Un combat titanesque à l’issue incertaine
De manière ironique – ou horrifique, c’est selon – cette théorie néolibérale s’est plutôt bien accommodée des premiers tressaillements de Gaia. Ainsi, Naomi Klein montre comment, après l’ouragan Katrina, les forces libérales se sont rapidement reconfigurées afin d’assurer, au pas de charge, la gentrification de la ville et l’effacement de sa géographie sociale, ethnique et culturelle, par le biais de la spéculation immobilière et de la capture des processus de reconstruction et d’aide sociale au profit des intérêts privés, au nom de la sacro-sainte efficacité des procès. Voilà pourquoi, encore une fois, le libéralisme ne peut être exonéré des catastrophes qui se déroulent sous nos yeux.
Je voudrais encore mentionner que la philosophe et biologiste américaine Donna Harraway a proposé de rebaptiser l’anthropocène du nom de « Chthulucène ». Sans préjuger des intentions profondes de sa pensée (que nous n’avons pas encore étudiée), on notera que le personnage de Chthulu, issu de la science-fiction, est une version moderne de l’Hydre de Lerne. Enfin, pour compléter le tableau, je signalerai seulement que, dans la mythologie grecque, l’Hydre est la petite-fille de Gaia elle-même, la fille du Titan Typhon, porteur de catastrophes climatique. Voilà pour la touche finale, qui ne nécessite pas de commentaire.

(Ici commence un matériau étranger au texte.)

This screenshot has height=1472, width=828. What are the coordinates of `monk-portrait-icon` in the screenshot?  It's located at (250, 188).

La légende dit que Hercule eut toutes les peines du monde à vaincre l’Hydre. Il dut recourir à des stratagèmes et à l’aide d’un complice, raison pour laquelle son exploit ne fut pas validé. L’Hydre, bien que vaincue, ne fut pas totalement occise puisque l’une de ses têtes a été enterrée vivante sous un rocher. Nul ne sait si la colère Gaia aura raison de l’Hydre capitaliste, ni à quel prix. Et nul ne sait si un Hercule se dressera bientôt à nouveau sur le chemin de l’Hydre, ni d’où il surgira et quels seront ses armes et alliés. Tenons-nous prêts.

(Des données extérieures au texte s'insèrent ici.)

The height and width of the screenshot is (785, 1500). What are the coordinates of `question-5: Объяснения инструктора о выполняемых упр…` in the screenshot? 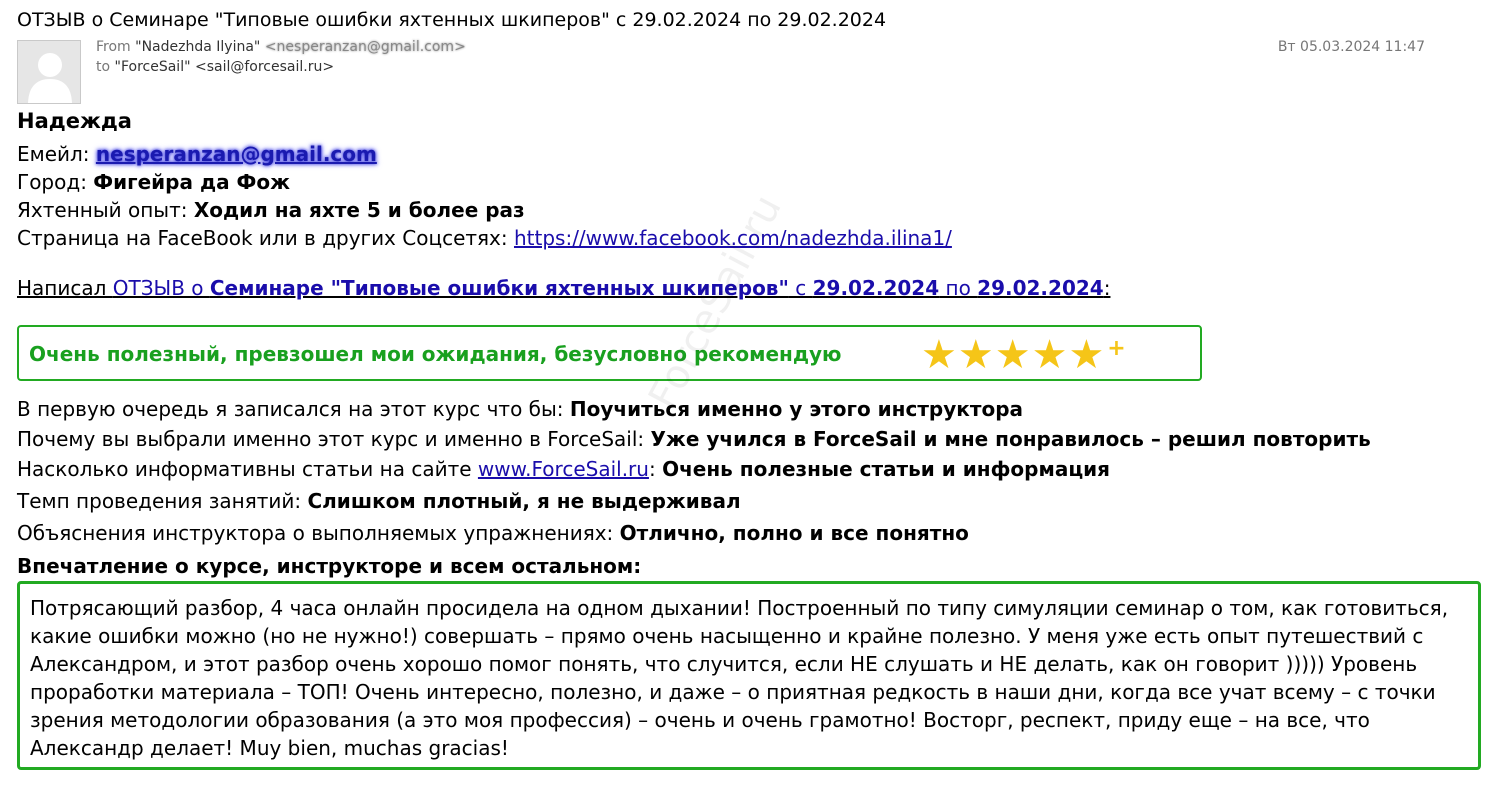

Dans cet article, je ne cite pratiquement que des auteures femmes, qu’elles soient philosophes, biologistes ou politologues. J’y vois volontiers un hommage aux sorcières de jadis, qui étaient capables de convoquer les puissances de la nature pour sentir, dire et guérir le monde que nous sommes.
Références
Isabelle Stengers, Au temps des catastrophes, résister à la barbarie qui vient, La Découverte, 2009.
James Lovelock et Lynn Margulis, L’hypothèse Gaia, 1978.
Naomi Klein, La stratégie du choc, 2007.
Donna Harraway, Staying with the trouble, 2016.